Charlie no pudo evitar decir que seguro que a Hugo también le vendría bien. Por otra parte, ella andaba metida en otra investigación. Pero Challe respondió que ya se la asignaría a alguien, que todavía se hallaban en una fase muy temprana; y sí, era verdad que podría mandar a Hugo, pero que no viera aquello como un castigo, sino como…

«Ahora —pensó Charlie—. Ahora es cuando le contesto que no puedo, que no puedo ir allí».

—¿Charlie?

—De acuerdo —dijo—. Iré.

«¿Seguirá allí la comisaría?», estuvo tentada de preguntarle, pero en vez de hacerlo se oyó a sí misma diciendo que llegaría al despacho de Challe dentro de una hora.
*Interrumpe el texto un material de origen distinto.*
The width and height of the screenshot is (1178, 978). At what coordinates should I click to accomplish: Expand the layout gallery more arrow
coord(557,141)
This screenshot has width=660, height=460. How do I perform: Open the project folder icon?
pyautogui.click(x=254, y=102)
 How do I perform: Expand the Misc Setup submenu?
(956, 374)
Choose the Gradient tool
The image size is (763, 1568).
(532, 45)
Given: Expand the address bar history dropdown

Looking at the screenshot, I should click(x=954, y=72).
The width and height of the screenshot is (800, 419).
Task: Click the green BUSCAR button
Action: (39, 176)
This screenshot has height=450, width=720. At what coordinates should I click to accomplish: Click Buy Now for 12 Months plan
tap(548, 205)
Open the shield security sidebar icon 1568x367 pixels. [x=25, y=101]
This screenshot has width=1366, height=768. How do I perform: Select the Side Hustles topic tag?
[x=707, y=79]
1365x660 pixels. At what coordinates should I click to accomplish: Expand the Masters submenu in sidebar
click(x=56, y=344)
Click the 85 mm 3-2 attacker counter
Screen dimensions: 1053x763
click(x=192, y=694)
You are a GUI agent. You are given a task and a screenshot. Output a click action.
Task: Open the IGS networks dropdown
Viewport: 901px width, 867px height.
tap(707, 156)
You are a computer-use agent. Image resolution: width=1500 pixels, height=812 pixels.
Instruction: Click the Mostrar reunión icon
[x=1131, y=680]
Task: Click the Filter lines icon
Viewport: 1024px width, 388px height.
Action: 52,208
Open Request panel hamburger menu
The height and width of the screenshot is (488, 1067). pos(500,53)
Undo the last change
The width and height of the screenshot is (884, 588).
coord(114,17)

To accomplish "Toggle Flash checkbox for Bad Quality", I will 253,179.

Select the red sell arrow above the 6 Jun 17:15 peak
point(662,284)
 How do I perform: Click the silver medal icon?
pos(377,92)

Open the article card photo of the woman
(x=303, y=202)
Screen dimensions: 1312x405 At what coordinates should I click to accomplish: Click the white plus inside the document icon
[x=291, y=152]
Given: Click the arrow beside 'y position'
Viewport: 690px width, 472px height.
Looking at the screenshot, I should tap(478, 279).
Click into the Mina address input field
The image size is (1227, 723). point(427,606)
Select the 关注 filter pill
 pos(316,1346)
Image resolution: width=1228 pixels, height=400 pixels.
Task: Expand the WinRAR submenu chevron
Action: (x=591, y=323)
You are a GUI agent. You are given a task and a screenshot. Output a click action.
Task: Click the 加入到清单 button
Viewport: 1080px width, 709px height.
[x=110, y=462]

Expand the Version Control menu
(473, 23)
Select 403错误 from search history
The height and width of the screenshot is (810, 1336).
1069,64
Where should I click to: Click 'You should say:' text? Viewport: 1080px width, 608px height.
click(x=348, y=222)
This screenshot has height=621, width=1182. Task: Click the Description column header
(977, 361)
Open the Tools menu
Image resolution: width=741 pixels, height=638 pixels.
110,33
Tras colgar se dirigió al 7-Eleven más cercano. Una chica pelirroja de grandes ojos la miró desde las portadas de los periódicos bajo un titular: DESAPARECIDA. Cogió el móvil y entró en la página de Dagens Nyheter para leer la noticia. La chica se llamaba Annabelle Roos y tenía diecisiete años. Le sonaba su apellido, aunque no sabía exactamente de qué. ¿Cómo iba a acordarse de todas las familias de ese pueblo? No había estado allí desde hacía… Se puso a contar los años. ¿En serio habían pasado ya diecinueve?